David Tracey opined that "this is the worst market in my life that I've ever seen at pricing in risk."
Is the equity market mispricing risk? Aren't markets efficient at pricing in all known information? A while back I quipped the markets are efficient except when they aren't. It's funny but it's kind of useless in terms of relying on rational actors in markets. It is useful in terms of pointing out we should not rely on markets always being efficient. Once you can accept that markets will behave irrationally, especially in times of headline stress, it gets easier to keep your cool, to not submit to emotions you might feel.
This contributes to my belief in and use of alternatives to try to manage portfolio volatility. I first learned about this concept back in the late 90's reading about then Harvard Management CEO Jack Meyer investing in timber land, actual timber land not some sort of exchange traded product or REIT, because of its low volatility and low correlation to equities.
Everyone draws their own conclusions of course but I think alternatives, the right alternatives, properly sized can go a long way to helping smooth out the ride in times of market turmoil like we've been experiencing lately. Maybe for now it's not so much the market that's in turmoil, it's not really down that much, but the world, the headlines, the nature of the unknowns are the source of turmoil.
I spend a lot of time learning about new (to me) funds and strategies that might help with client portfolios. It's a lot of fun for me but as I have mentioned before, I learn about way more funds than I ever use. For example, I have bee intrigued by risk parity since I first learned about it. I can't quite come around though to being confident in a strategy that balances out risk by levering up on bonds to balance out the risk, to create the parity of risk. With rates so low, even if they stay low the strategy calls for using leverage to buy high.
This morning I stumbled across a portfolio of alternatives called Return Stacked 60/40 Absolute Return Index. Here's a summary of what they're trying to do: "The Index is designed to preserve exposure to core stock and bond allocations, while bolstering expected risk-adjusted returns with non-correlated return streams like trend following, global macro, and tail-hedging strategies. The Index targets a volatility and drawdown profile similar to a U.S. balanced portfolio. Of course, there is no guarantee that the Index will meet this objective."
I'm not going to be critical but I don't exactly get what they are trying to do but they have good transparency on the alternatives that comprise their index.
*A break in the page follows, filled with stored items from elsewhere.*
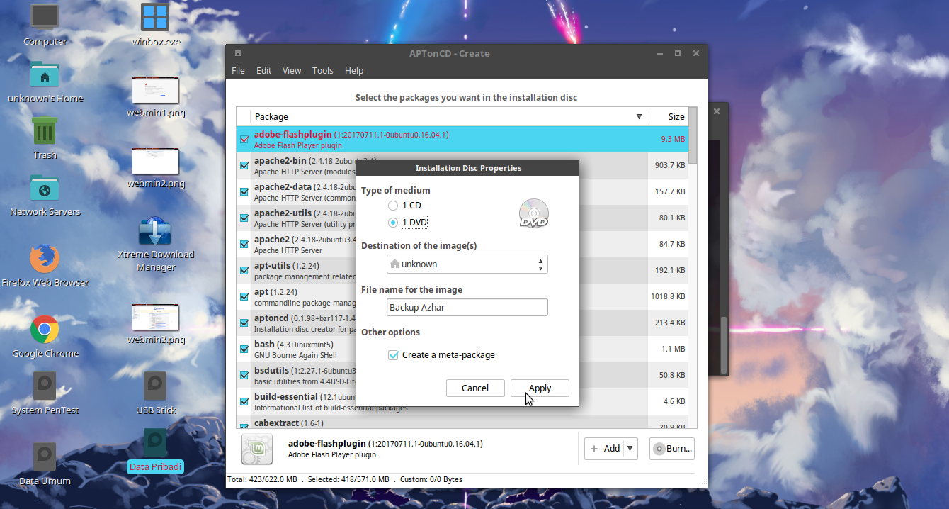This screenshot has height=509, width=949.
Task: Click the Backup-Azhar file name field
Action: (x=467, y=307)
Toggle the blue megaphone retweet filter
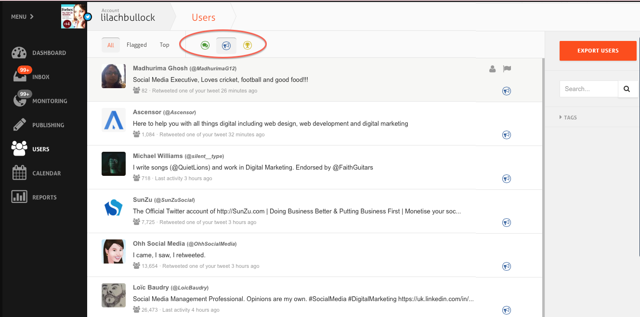Screen dimensions: 640x317 pyautogui.click(x=226, y=45)
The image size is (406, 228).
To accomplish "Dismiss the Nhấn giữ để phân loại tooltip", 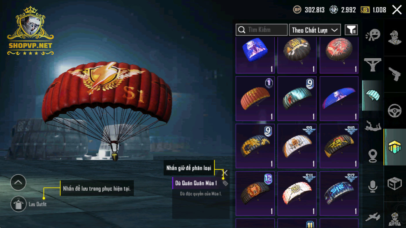I will [225, 173].
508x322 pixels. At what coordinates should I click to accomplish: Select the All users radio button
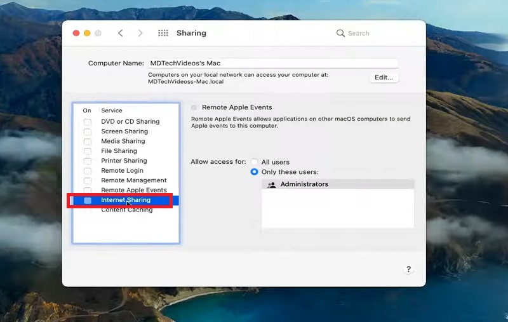click(255, 163)
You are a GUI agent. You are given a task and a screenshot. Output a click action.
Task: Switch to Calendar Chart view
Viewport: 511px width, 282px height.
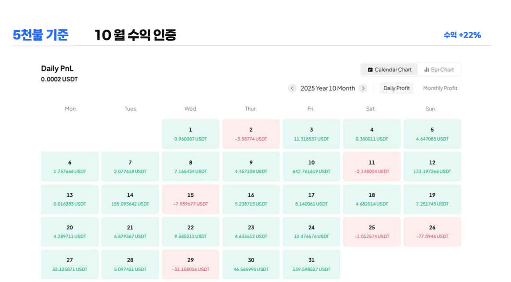390,69
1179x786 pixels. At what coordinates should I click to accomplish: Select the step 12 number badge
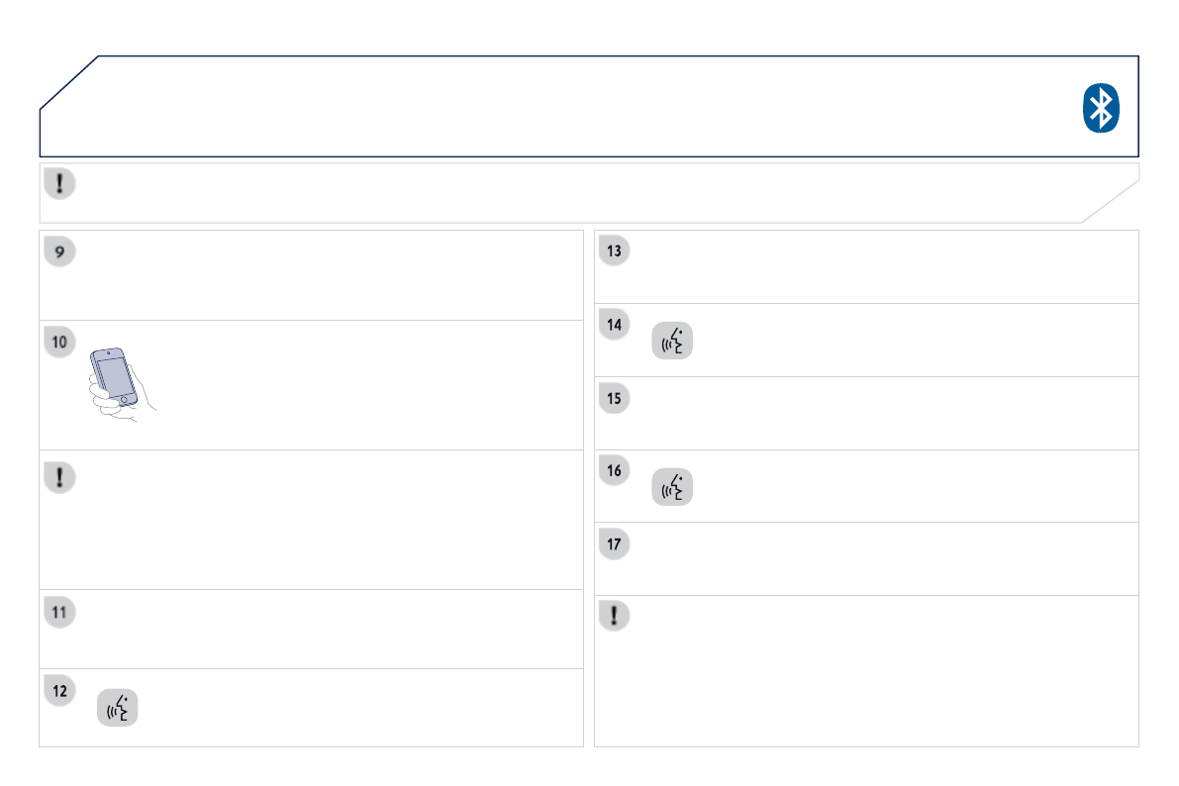pyautogui.click(x=60, y=691)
Here is a chart of the alternatives in their index YTD compared to the S&P 500 that is down 7% in the red circle.
Some of the alternative strategy funds are up and really don't look like the stock market this year (that's a good thing for an alt) and some are down like the S&P 500, or worse, and have offered no protection. Interesting to me is that TYA, a fairly new risk parity ETF, is down the most at 15.8%. Of course, yields have gone up so a risk parity ETF going down makes sense. But then, what is the value of it as an alt? Maybe there's a better argument for it as a portfolio proxy instead?
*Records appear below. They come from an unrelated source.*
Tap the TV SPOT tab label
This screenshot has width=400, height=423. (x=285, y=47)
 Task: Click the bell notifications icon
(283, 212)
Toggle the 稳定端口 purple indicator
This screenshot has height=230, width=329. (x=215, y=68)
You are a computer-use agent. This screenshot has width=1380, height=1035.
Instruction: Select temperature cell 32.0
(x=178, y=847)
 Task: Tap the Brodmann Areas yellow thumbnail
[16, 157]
Generally, a three month sample size it pretty small but give or take, that's how long the current event has been going on. Zooming the above chart out to four months, the S&P 500 shows down 4.8% with only three of the alt funds charted outperforming and five underperforming. I would note that at four months, the chart for RDMIX appears to be distorted for a large annual payout.
I disclose the alt funds I use all the time, regular readers know the names. I've lucked out maybe in this event as only one alt fund in my ownership universe has been acting funky, it's not a catastrophe, just not really doing what I'd hope. I don't want to say picking alts is complicated. I mentioned that I spend a lot of time studying these which gives confidence in figuring which ones will meet the expectations they set. There've been a few funds that I have test driven before using for clients, some I end up using like BLNDX and some I don't like SPYC. SPYC is in the Return Stacked index. It owns the S&P 500 with a long strangle overlay (options terminology) to try to smooth out the ride and when I owned it and any time I've looked at it since it just looks like a proxy for the index. I can't see the strategic benefit.
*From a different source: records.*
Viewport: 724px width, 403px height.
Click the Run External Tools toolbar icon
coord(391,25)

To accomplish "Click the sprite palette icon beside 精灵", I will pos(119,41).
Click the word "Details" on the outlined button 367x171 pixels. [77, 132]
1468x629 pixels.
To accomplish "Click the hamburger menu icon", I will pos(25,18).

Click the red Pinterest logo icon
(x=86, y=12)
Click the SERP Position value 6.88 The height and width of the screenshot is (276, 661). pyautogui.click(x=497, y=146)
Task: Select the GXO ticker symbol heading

Taking time to learn and understand does not equate to complexity in my mind but portfolio construction is my primary job so I can give it the time.
I will close out with what role Bitcoin could play as a diversifier in the context we've been discussing. As someone who owns a little Bitcoin, I would tell you that for now it does nothing. Sometimes it correlates with stocks (risk on) and sometimes it doesn't and there doesn't appear to be any discernable pattern to when it will or will not correlate with stocks or hedge inflation or do anything else but its own thing to eventually either go to a bazillion or go to zero. YTD, Bitcoin has taken a path that at times looks like stocks and other times not and done so with more volatility to arrive at a similar decline as the S&P 500. Of course tomorrow, or any given day, it could be up or down 10% for any reason or no reason.
This is not an anti-Bitcoin comment, again I own some, but it sets no reasonable expectation for anything in a portfolio. I own it in case the touts turn out to be correct and it does go to a bazillion.